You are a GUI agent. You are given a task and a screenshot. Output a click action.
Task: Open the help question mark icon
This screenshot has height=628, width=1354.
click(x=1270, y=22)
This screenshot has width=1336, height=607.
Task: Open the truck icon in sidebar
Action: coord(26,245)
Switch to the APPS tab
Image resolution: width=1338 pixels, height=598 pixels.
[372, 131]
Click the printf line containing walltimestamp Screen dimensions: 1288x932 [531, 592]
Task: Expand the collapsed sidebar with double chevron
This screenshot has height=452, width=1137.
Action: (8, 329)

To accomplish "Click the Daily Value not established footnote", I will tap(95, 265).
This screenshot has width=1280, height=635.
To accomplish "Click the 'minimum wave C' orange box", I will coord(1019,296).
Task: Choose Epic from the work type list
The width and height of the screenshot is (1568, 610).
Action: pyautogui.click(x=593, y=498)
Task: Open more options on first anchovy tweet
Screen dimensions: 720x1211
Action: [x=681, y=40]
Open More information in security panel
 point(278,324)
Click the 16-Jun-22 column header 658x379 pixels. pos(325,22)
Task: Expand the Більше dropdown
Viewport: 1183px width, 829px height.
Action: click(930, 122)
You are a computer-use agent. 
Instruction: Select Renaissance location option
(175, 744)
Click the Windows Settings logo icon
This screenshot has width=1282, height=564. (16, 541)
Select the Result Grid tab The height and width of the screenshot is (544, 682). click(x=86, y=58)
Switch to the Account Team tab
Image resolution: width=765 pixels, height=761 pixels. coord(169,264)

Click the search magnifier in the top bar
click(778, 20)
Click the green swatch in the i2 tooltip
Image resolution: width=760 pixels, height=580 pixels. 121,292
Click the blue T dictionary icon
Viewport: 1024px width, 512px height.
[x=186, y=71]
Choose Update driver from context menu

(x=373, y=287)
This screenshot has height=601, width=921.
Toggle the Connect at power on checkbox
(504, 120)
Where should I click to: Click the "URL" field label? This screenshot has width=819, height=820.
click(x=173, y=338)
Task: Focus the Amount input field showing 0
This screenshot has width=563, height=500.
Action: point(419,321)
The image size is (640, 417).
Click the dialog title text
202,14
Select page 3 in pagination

= = = = = = =

Exercise directions ::
Search the entries for the word "will" and pick out every line that holds it.

Final answer ::
To accomplish "Click the Daily Value not established footnote", I will tap(95, 265).
To accomplish "Click the 'minimum wave C' orange box", I will coord(1019,296).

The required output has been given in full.